The Brown and Korringa (BK) formula is derived from the Gassmann model. However, this classical fluid substitution model still has limitations. Thomsen (2023) pointed out that the Gassmann model incorrectly applied an open-system theorem to a closed-system environment, violating the assumptions of undrained compressibility. This results in inconsistencies between Gassmann's results and Biot's original theory. The BK derivation partially repeats Gassmann's logical error, conflating open and closed systems, particularly when applying unjacketed compression test results to undrained conditions. To optimize fluid substitution models, we suggest two approaches: firstly, conducting more low-frequency measurement experiments; secondly, integrating digital rock techniques to further derive and summarize the elastic changes caused by fluid flow in complex seepage channels.

On the other hand, the technical process of seismic attribute analysis based on the rock physics model is an attempt to follow the theoretical response analysis of the rock physics model. The results show that this approach is better than conventional seismic attributes. However, this is not applicable to all work areas. This requires that the selected reference layer has stable physical properties. If the work area is large, this may not be achievable. Nevertheless, the corresponding research ideas can be further expanded. We can use the seismic response of tight sand forward modeling, incorporating specific factors, such as thin shale layers and cracks, as a waveforms dictionary. Then, we can use increasingly mature artificial intelligence technology to match the actual seismic response to more accurately and quantitatively explain the details behind the waveform.

6 Conclusions

This study focuses on the previously neglected thin shale beds within tight sand below the log observation scale. Our rock physics model analysis demonstrates that both fractures and thin shale beds within tight sand influence dynamic elastic parameters similarly. We found that porosity significantly affects the elastic and anisotropy parameters of fractures more than it does for thin shale beds. However, subsequent forward modeling further demonstrated that certain tight sands containing fractures exhibit similar responses to those containing thin shale beds. Therefore, relying solely on fracture models can result in errors for tight sands containing thin shale beds. To address this issue, our new model integrates two types of anisotropy: fracture anisotropy and shale anisotropy models. The new model achieves better results in tight sands with thin shale beds compared to the Hudson model.

In our rock physical analysis, we found that pre-stack seismic data could distinguish between fractures and thin shale beds. However, in practical workflows, post-stack seismic data are more widely used due to their convenience. To identify fractures using post-stack data, we further analyzed the physical properties of this complex sand, significantly simplifying the workflow. Fortunately, complex sand has insufficient porosity. We also found that, the greater the porosity, the more distinct the difference between fractures and thin shale beds.

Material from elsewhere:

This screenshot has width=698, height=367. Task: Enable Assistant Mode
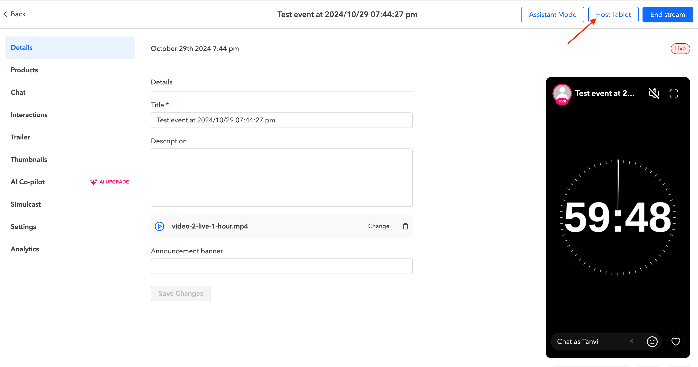coord(552,14)
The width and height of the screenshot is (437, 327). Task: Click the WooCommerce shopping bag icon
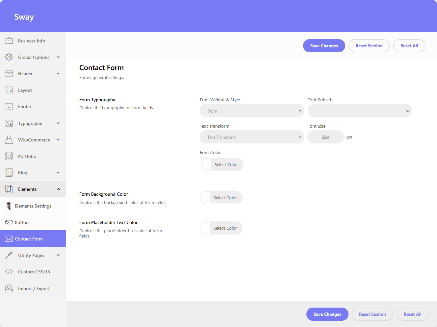point(9,140)
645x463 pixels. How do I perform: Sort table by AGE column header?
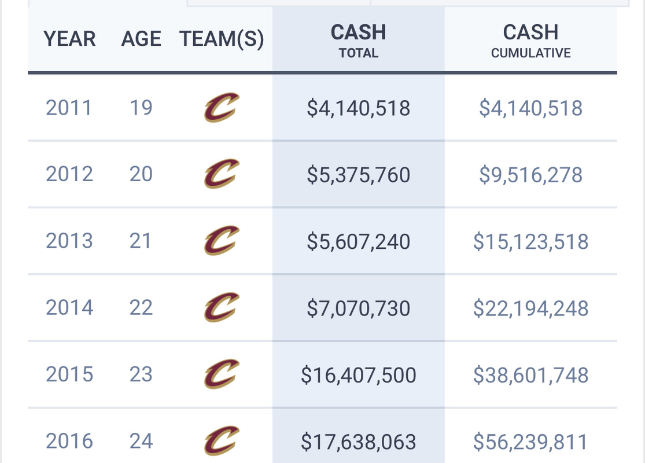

As a result, we regarded the aspect ratio of the waveform as a new seismic attribute and applied it to the region. The results show that the new attribute aligns closely with fault distribution and can effectively characterize fracture distribution in tight sand.

Our application and analysis demonstrate the effectiveness of the developed hybrid rock physics model in identifying thin shale beds and fractures, with advantages over conventional methods. However, our model has limitations, including the dip of fractures, the presence of organic matter within shale, and other microscopic factors that may affect its accuracy in describing the elastic parameters of specific fractures and shales. Future research should conduct microscopic experiments on this type of tight sand, optimize the model, enhance its adaptability to tight sands with different microstructures, and explore more practical application scenarios to enhance the potential and practical significance of the research results.